▶ WHAT YOU SHOULD DO: Print out the entries exactly, and include each one.

▶ RECORD SET:
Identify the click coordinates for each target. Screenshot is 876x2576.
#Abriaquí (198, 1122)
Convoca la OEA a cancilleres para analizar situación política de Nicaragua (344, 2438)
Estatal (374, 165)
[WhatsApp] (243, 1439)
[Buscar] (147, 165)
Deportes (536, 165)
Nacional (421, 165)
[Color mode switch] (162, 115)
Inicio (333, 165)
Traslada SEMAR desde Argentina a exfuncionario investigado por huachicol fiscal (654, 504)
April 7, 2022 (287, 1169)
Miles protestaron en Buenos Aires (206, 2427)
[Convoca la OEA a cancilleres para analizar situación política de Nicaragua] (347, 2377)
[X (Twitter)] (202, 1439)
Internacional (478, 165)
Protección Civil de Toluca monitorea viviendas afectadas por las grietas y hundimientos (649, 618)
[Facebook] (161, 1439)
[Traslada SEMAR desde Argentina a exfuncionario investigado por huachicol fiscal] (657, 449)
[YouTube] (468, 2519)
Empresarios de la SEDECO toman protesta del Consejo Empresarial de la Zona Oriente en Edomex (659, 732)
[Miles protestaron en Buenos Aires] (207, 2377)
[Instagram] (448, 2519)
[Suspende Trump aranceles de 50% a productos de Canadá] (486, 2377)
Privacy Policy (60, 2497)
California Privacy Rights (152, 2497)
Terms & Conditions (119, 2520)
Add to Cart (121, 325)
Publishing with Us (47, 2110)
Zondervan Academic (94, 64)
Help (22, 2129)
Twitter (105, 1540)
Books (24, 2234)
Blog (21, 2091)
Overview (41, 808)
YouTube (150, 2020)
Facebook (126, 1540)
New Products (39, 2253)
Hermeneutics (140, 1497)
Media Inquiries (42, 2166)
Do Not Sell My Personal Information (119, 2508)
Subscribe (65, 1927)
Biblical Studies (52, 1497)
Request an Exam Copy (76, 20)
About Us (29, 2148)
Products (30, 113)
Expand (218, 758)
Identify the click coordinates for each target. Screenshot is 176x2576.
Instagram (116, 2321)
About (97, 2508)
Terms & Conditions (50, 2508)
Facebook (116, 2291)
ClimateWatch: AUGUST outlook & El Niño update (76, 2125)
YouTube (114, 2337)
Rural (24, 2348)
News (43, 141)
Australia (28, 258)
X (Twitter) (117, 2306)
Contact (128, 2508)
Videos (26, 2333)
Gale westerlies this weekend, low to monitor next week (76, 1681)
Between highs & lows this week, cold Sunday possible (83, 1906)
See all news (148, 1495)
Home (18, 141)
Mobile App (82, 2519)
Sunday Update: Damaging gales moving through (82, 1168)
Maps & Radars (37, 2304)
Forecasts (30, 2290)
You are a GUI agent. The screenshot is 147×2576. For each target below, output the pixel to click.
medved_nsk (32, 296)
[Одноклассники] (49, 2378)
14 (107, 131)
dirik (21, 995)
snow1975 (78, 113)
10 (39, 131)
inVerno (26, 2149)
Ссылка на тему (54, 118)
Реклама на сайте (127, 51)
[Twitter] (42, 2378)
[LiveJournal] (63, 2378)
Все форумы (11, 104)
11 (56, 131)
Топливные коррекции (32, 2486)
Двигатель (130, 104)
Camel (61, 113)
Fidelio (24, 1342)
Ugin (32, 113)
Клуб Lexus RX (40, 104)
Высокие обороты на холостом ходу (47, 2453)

▶ RESPONSE TO THE TASK:
Identify the click coordinates for each target. Screenshot is 876x2576.
#Abriaquí (198, 1122)
Convoca la OEA a cancilleres para analizar situación política de Nicaragua (344, 2438)
Estatal (374, 165)
[WhatsApp] (243, 1439)
[Buscar] (147, 165)
Deportes (536, 165)
Nacional (421, 165)
[Color mode switch] (162, 115)
Inicio (333, 165)
Traslada SEMAR desde Argentina a exfuncionario investigado por huachicol fiscal (654, 504)
April 7, 2022 (287, 1169)
Miles protestaron en Buenos Aires (206, 2427)
[Convoca la OEA a cancilleres para analizar situación política de Nicaragua] (347, 2377)
[X (Twitter)] (202, 1439)
Internacional (478, 165)
Protección Civil de Toluca monitorea viviendas afectadas por las grietas y hundimientos (649, 618)
[Facebook] (161, 1439)
[Traslada SEMAR desde Argentina a exfuncionario investigado por huachicol fiscal] (657, 449)
[YouTube] (468, 2519)
Empresarios de la SEDECO toman protesta del Consejo Empresarial de la Zona Oriente en Edomex (659, 732)
[Miles protestaron en Buenos Aires] (207, 2377)
[Instagram] (448, 2519)
[Suspende Trump aranceles de 50% a productos de Canadá] (486, 2377)
Privacy Policy (60, 2497)
California Privacy Rights (152, 2497)
Terms & Conditions (119, 2520)
Add to Cart (121, 325)
Publishing with Us (47, 2110)
Zondervan Academic (94, 64)
Help (22, 2129)
Twitter (105, 1540)
Books (24, 2234)
Blog (21, 2091)
Overview (41, 808)
YouTube (150, 2020)
Facebook (126, 1540)
New Products (39, 2253)
Hermeneutics (140, 1497)
Media Inquiries (42, 2166)
Do Not Sell My Personal Information (119, 2508)
Subscribe (65, 1927)
Biblical Studies (52, 1497)
Request an Exam Copy (76, 20)
About Us (29, 2148)
Products (30, 113)
Expand (218, 758)
Identify the click coordinates for each target. Screenshot is 176x2576.
Instagram (116, 2321)
About (97, 2508)
Terms & Conditions (50, 2508)
Facebook (116, 2291)
ClimateWatch: AUGUST outlook & El Niño update (76, 2125)
YouTube (114, 2337)
Rural (24, 2348)
News (43, 141)
Australia (28, 258)
X (Twitter) (117, 2306)
Contact (128, 2508)
Videos (26, 2333)
Gale westerlies this weekend, low to monitor next week (76, 1681)
Between highs & lows this week, cold Sunday possible (83, 1906)
See all news (148, 1495)
Home (18, 141)
Mobile App (82, 2519)
Sunday Update: Damaging gales moving through (82, 1168)
Maps & Radars (37, 2304)
Forecasts (30, 2290)
You are a GUI agent. The screenshot is 147×2576. For each target below, output the pixel to click.
medved_nsk (32, 296)
[Одноклассники] (49, 2378)
14 (107, 131)
dirik (21, 995)
snow1975 (78, 113)
10 (39, 131)
inVerno (26, 2149)
Ссылка на тему (54, 118)
Реклама на сайте (127, 51)
[Twitter] (42, 2378)
[LiveJournal] (63, 2378)
Все форумы (11, 104)
11 (56, 131)
Топливные коррекции (32, 2486)
Двигатель (130, 104)
Camel (61, 113)
Fidelio (24, 1342)
Ugin (32, 113)
Клуб Lexus RX (40, 104)
Высокие обороты на холостом ходу (47, 2453)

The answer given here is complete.